STOCK EXCHANGE INCIDENTS

The organization of trusts has served in another way to increase the power of the Money Trust. Few of the independent concerns out of which the trusts have been formed, were listed on the New York Stock Exchange; and few of them had financial offices in New York. Promoters of large corporations, whose stock is to be held by the public, and also investors, desire to have their securities listed on the New York Stock Exchange. Under the rules of the Exchange, no security can be so listed unless the corporation has a transfer agent and registrar in New York City. Furthermore, banker-directorships have contributed largely to the establishment of the financial offices of the trusts in New York City. That alone would tend to financial concentration. But the listing of the stock enhances the power of the Money Trust in another way. An industrial stock, once listed, frequently becomes the subject of active speculation; and speculation feeds the Money Trust indirectly in many ways. It draws the money of the country to New York. The New York bankers handle the loans of other people’s money on the Stock Exchange; and members of the Stock Exchange receive large amounts from commissions. For instance: There are 5,084,952 shares of United States Steel common stock outstanding. But in the five years ending December 31, 1912, speculation in that stock was so extensive that there were sold on the Exchange an average of 29,380,888 shares a year; or nearly six times as much as there is Steel common in existence. Except where the transactions are by or for the brokers, sales on the Exchange involve the payment of twenty-five cents in commission for each share of stock sold; that is, twelve and one-half cents by the seller and twelve and one-half cents by the buyer. Thus the commission from the Steel common alone afforded a revenue averaging many millions a year. The Steel preferred stock is also much traded in; and there are 138 other industrials, largely trusts, listed on the New York Stock Exchange.

TRUST RAMIFICATIONS

But the potency of trusts as a factor in financial concentration is manifested in still other ways; notably through their ramifying operations. This is illustrated forcibly by the General Electric Company’s control of water-power companies which has now been disclosed in an able report of the United States Bureau of Corporations:

“The extent of the General Electric influence is not fully revealed by its consolidated balance sheet. A very large number of corporations are connected with it through its subsidiaries and through corporations controlled by these subsidiaries or affiliated with them. There is a still wider circle of influence due to the fact that officers and directors of the General Electric Co. and its subsidiaries are also officers or directors of many other corporations, some of whose securities are owned by the General Electric Company.

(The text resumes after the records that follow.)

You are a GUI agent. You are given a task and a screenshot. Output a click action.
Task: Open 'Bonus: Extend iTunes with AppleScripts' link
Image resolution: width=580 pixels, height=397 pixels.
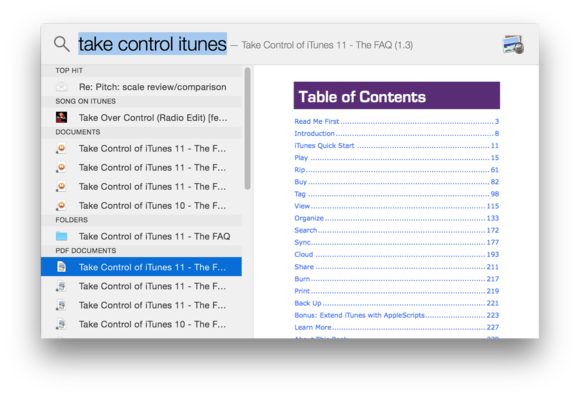(x=359, y=315)
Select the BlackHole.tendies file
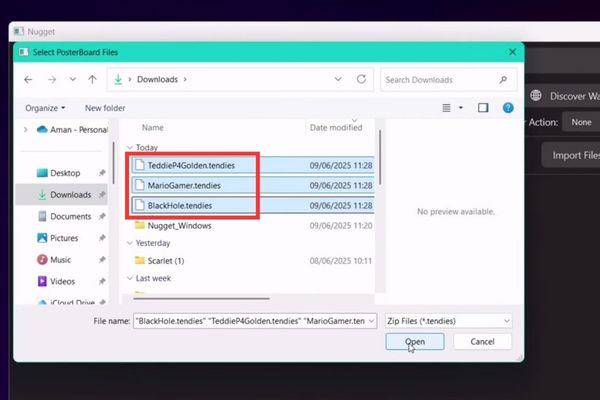The height and width of the screenshot is (400, 600). tap(179, 205)
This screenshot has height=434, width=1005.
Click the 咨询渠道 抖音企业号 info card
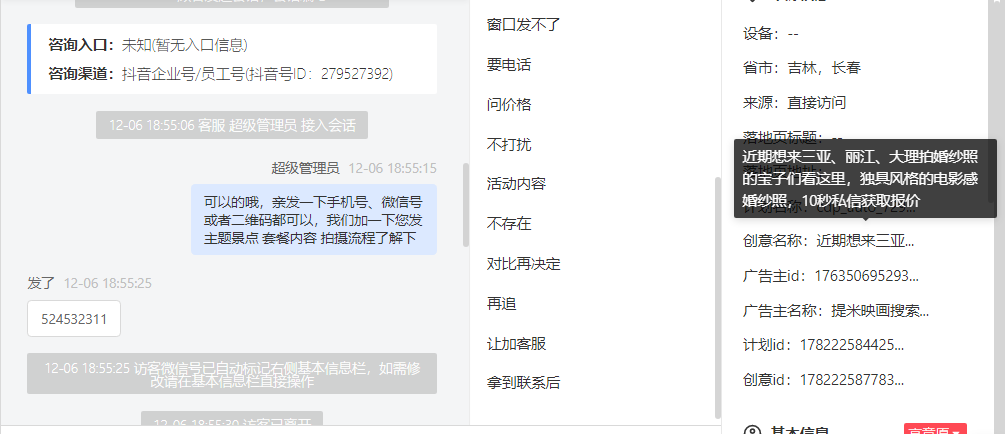point(232,59)
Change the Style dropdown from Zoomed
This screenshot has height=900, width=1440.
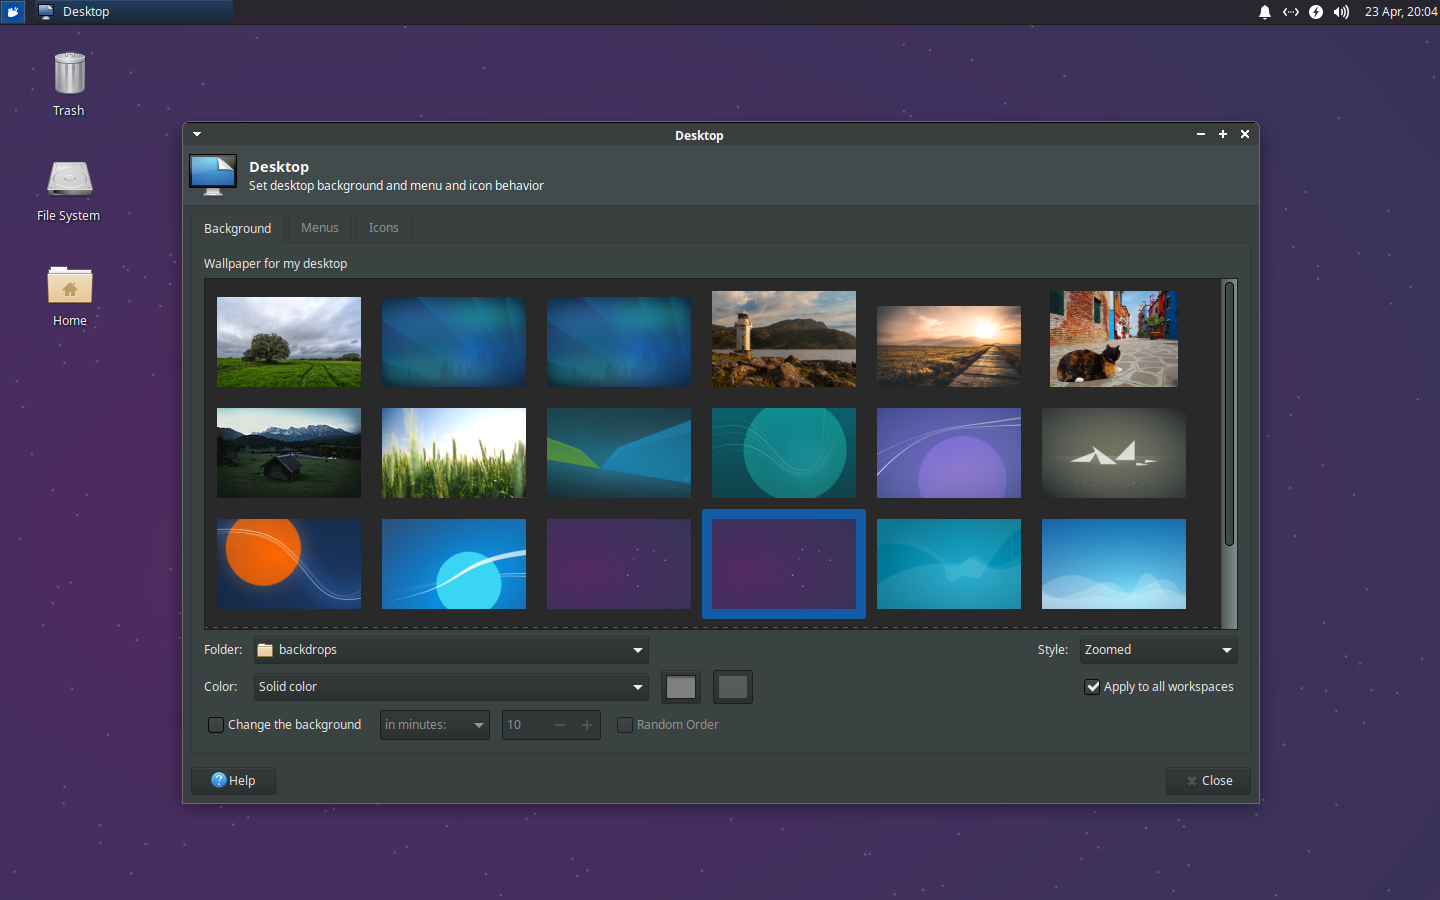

“The General Electric Company holds in the first place all the common stock in three security holding companies: the United Electric Securities Co., the Electrical Securities Corporation, and the Electric Bond and Share Co. Directly and through these corporations and their officers the General Electric controls a large part of the water power of the United States.

... “The water-power companies in the General Electric group are found in 18 States. These 18 States have 2,325,757 commercial horsepower developed or under construction, and of this total the General Electric group includes 939,115 h. p. or 40.4 per cent. The greatest amount of power controlled by the companies in the General Electric group in any State is found in Washington. This is followed by New York, Pennsylvania, California, Montana, Iowa, Oregon, and Colorado. In five of the States shown in the table the water-power companies included in the General Electric group control more than 50 per cent. of the commercial power, developed and under construction. The percentage of power in the States included in the General Electric group ranges from a little less than 2 per cent. in Michigan to nearly 80 per cent. in Pennsylvania. In Colorado they control 72 per cent.; in New Hampshire 61 per cent.; in Oregon 58 per cent.; and in Washington 55 per cent.

“Besides the power developed and under construction water-power concerns included in the General Electric group own in the States shown in the table 641,600 h. p. undeveloped.”